YOUR OBJECTIVE - How many lines below include the word "video"? State that number and nothing else.

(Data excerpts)
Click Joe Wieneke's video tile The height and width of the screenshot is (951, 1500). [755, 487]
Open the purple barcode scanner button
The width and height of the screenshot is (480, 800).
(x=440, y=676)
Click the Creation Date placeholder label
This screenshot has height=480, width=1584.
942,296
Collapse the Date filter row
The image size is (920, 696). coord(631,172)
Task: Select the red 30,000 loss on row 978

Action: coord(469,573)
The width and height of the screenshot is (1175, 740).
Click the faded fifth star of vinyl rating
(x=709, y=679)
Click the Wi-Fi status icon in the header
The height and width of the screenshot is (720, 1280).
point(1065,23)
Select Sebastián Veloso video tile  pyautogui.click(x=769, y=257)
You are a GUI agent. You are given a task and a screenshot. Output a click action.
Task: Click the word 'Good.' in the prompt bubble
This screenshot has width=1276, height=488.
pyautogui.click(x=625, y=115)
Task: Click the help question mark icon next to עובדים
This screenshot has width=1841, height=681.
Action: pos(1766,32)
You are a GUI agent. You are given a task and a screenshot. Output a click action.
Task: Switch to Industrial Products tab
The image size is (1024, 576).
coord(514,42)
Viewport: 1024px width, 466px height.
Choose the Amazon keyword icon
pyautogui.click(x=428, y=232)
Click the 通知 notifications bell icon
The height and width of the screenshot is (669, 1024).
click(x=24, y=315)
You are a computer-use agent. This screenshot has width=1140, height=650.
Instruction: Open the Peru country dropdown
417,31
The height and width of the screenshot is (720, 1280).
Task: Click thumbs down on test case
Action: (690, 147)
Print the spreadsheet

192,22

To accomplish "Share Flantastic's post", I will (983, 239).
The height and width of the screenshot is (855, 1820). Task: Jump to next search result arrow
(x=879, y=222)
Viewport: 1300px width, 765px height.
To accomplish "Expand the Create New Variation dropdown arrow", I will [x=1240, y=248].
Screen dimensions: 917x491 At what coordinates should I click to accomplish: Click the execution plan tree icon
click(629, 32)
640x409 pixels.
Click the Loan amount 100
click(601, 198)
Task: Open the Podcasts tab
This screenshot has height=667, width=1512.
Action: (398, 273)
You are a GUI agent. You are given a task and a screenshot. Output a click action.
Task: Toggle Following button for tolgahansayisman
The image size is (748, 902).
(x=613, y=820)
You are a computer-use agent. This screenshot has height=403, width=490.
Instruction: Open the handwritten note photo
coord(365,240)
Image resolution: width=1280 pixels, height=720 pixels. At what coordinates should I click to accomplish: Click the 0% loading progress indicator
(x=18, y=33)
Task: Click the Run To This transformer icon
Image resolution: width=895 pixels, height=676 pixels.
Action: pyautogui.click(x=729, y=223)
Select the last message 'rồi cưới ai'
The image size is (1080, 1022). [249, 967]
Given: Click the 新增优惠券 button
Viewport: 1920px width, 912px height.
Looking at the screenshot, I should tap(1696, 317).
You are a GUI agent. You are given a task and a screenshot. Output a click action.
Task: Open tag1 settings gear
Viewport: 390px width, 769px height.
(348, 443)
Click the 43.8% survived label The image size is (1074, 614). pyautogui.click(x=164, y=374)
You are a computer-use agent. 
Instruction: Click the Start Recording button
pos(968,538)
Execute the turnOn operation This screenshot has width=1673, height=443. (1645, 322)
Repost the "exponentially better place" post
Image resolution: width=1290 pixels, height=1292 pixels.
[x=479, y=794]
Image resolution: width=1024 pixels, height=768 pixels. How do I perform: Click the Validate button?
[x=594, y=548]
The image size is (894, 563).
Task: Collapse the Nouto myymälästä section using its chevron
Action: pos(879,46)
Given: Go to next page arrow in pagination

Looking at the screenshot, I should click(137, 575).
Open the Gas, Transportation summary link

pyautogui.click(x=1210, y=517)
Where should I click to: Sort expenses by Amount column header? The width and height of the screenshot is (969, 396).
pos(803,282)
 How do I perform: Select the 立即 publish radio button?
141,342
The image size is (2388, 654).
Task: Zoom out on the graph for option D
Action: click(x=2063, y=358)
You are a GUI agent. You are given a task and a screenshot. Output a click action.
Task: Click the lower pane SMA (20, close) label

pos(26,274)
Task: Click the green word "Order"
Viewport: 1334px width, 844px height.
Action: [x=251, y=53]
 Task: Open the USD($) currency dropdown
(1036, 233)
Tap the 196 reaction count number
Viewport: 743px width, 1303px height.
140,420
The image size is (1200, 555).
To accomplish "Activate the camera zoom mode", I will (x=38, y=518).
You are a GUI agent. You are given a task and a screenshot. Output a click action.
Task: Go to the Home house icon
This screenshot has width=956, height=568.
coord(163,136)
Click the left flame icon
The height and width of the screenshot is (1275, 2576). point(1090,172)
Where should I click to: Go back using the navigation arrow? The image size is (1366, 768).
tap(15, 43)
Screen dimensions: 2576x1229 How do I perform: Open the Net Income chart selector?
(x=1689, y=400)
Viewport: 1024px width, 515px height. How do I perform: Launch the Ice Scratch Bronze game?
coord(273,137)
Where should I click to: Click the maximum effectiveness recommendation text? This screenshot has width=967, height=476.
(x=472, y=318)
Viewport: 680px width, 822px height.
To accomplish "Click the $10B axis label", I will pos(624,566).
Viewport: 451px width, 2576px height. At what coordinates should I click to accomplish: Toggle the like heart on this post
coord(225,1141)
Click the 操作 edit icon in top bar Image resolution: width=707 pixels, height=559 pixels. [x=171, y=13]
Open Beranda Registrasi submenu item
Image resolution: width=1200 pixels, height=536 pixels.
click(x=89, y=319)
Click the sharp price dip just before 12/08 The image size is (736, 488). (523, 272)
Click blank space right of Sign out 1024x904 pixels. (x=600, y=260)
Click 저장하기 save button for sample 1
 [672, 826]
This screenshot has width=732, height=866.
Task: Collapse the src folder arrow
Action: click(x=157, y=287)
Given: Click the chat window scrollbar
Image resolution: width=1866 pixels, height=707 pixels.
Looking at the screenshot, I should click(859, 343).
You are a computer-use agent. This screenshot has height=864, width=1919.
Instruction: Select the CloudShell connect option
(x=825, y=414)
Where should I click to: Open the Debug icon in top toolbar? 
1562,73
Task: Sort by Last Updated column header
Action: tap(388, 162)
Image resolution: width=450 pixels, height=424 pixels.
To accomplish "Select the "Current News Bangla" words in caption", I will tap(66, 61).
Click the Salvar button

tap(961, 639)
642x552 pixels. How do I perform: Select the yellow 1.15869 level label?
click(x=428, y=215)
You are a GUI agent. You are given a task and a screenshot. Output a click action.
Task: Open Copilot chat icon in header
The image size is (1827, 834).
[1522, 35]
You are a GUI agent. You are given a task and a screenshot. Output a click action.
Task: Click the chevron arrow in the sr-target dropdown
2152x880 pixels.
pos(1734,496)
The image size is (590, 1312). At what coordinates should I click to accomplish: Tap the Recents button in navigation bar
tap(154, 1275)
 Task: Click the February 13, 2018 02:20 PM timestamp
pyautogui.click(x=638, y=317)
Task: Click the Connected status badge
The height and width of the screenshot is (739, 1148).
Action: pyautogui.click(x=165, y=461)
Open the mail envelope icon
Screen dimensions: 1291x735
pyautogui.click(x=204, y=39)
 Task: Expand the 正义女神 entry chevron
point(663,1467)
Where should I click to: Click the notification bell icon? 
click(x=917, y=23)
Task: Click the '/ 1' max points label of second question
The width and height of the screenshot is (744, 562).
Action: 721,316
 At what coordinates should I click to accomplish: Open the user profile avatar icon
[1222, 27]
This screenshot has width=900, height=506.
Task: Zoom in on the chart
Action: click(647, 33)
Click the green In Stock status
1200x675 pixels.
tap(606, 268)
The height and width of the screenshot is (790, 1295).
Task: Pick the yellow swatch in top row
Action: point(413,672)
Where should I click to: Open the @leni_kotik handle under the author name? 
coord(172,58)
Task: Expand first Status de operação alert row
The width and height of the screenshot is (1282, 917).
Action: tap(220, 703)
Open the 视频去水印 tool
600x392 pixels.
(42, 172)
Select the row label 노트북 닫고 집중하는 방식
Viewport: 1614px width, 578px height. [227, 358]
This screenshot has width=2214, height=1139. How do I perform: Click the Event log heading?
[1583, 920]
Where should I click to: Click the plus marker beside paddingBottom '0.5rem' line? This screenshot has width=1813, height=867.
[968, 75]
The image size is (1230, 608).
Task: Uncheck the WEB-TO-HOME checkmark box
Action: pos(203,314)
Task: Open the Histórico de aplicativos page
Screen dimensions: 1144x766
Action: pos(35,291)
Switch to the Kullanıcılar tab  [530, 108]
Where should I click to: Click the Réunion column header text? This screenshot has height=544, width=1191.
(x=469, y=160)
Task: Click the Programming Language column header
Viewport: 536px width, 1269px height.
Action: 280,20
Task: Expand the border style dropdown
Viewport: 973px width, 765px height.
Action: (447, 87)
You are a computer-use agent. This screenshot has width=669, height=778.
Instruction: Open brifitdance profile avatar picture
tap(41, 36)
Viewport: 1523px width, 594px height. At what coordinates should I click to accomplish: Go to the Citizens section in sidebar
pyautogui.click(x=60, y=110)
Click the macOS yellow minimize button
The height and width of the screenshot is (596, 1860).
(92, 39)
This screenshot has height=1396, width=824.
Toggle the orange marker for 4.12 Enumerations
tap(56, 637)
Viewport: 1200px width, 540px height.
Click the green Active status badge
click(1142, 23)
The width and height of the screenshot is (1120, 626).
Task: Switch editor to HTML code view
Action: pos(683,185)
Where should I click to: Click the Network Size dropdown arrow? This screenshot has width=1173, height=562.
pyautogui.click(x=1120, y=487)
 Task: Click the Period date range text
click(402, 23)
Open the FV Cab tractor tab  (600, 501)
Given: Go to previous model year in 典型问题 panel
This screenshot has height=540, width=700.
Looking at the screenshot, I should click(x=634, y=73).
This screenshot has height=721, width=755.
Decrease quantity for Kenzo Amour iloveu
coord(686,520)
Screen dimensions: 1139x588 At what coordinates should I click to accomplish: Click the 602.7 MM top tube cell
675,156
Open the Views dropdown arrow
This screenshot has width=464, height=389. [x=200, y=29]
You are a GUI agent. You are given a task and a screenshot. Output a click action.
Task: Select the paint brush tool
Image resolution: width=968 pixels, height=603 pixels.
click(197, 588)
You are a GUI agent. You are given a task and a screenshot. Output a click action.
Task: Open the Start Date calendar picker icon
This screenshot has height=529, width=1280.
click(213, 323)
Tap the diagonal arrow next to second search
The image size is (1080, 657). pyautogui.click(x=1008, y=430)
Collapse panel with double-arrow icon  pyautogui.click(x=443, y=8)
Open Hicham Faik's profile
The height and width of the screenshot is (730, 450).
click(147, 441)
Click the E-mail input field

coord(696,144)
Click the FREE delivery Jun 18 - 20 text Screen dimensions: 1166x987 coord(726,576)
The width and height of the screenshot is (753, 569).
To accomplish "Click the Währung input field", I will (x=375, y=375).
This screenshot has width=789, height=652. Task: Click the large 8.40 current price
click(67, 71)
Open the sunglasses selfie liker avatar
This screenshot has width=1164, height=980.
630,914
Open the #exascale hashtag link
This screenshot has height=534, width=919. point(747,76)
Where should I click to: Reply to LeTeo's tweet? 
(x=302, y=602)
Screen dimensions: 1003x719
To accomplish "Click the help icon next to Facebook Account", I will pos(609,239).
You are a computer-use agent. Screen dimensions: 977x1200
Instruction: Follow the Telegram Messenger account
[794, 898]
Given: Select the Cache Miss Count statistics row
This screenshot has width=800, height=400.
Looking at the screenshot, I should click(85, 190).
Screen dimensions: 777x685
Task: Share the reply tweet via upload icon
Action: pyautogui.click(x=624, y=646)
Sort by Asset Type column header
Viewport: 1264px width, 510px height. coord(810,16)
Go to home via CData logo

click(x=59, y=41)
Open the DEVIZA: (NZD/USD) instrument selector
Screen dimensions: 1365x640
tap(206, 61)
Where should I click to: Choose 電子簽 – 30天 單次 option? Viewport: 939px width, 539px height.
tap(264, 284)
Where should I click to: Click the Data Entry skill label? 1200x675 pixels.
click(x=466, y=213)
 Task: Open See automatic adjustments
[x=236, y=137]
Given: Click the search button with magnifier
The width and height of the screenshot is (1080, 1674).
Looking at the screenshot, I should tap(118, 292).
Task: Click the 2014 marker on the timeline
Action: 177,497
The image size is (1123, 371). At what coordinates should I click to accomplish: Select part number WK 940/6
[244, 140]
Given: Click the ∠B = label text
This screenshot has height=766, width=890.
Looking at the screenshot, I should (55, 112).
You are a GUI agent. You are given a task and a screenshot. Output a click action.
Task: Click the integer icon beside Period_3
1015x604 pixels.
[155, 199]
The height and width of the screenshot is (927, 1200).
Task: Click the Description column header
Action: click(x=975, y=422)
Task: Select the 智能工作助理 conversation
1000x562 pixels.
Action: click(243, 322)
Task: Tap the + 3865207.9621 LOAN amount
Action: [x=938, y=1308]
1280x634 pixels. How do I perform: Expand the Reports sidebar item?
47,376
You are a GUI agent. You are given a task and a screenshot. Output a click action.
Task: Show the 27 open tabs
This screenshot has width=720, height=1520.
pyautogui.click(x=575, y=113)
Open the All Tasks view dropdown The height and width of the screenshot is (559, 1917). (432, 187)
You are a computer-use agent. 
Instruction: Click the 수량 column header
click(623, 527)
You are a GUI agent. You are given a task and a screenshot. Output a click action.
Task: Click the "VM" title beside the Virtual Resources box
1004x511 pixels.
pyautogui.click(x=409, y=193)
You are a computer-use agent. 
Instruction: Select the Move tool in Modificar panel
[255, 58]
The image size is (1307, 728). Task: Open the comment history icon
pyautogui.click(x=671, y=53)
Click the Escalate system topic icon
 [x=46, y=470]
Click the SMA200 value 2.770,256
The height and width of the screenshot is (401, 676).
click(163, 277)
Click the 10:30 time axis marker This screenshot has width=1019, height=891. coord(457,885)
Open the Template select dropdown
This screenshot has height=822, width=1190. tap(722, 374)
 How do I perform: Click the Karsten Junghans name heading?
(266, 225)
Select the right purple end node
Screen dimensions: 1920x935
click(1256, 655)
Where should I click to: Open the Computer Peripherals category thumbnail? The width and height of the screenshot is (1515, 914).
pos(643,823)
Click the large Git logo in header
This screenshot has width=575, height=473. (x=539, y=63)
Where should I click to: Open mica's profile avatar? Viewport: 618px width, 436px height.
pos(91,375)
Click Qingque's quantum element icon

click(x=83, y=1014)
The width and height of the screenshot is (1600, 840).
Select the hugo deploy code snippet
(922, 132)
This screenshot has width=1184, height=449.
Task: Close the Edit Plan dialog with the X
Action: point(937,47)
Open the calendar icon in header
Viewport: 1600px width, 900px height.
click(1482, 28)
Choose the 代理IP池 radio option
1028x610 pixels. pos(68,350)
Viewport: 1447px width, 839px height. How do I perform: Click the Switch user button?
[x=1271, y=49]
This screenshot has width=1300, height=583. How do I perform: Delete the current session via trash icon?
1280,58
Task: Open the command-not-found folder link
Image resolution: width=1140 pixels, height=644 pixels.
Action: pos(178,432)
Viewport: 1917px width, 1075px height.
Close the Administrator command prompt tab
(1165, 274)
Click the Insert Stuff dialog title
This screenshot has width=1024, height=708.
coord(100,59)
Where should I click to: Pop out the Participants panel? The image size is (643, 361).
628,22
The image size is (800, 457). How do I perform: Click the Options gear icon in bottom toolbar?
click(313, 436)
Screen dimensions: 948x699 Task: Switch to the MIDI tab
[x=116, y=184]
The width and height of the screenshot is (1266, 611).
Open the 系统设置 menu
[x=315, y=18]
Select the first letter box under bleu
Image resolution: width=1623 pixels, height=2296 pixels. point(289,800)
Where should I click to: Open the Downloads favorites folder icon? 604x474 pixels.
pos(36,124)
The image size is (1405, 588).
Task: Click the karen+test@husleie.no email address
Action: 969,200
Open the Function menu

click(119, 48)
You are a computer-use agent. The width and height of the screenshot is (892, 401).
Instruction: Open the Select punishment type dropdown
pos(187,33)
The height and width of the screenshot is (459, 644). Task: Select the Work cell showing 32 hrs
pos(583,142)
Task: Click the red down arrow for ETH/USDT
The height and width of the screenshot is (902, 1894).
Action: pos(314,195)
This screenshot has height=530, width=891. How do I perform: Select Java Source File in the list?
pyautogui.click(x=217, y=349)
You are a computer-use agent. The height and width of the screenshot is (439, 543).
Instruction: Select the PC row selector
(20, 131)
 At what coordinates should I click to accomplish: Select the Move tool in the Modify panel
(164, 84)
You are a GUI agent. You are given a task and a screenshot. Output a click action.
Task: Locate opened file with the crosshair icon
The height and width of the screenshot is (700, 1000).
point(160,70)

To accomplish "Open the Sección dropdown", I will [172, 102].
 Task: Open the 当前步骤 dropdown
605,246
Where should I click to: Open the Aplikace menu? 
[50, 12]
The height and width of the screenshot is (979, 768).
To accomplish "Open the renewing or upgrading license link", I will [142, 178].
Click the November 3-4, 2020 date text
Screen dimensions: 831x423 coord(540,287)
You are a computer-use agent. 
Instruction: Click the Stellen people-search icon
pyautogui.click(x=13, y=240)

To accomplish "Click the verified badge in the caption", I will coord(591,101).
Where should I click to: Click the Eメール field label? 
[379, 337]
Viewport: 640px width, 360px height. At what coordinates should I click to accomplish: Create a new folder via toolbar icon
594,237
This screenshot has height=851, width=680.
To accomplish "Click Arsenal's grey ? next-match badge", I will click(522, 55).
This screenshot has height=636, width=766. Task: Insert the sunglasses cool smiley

PROBLEM SOLUTION - 2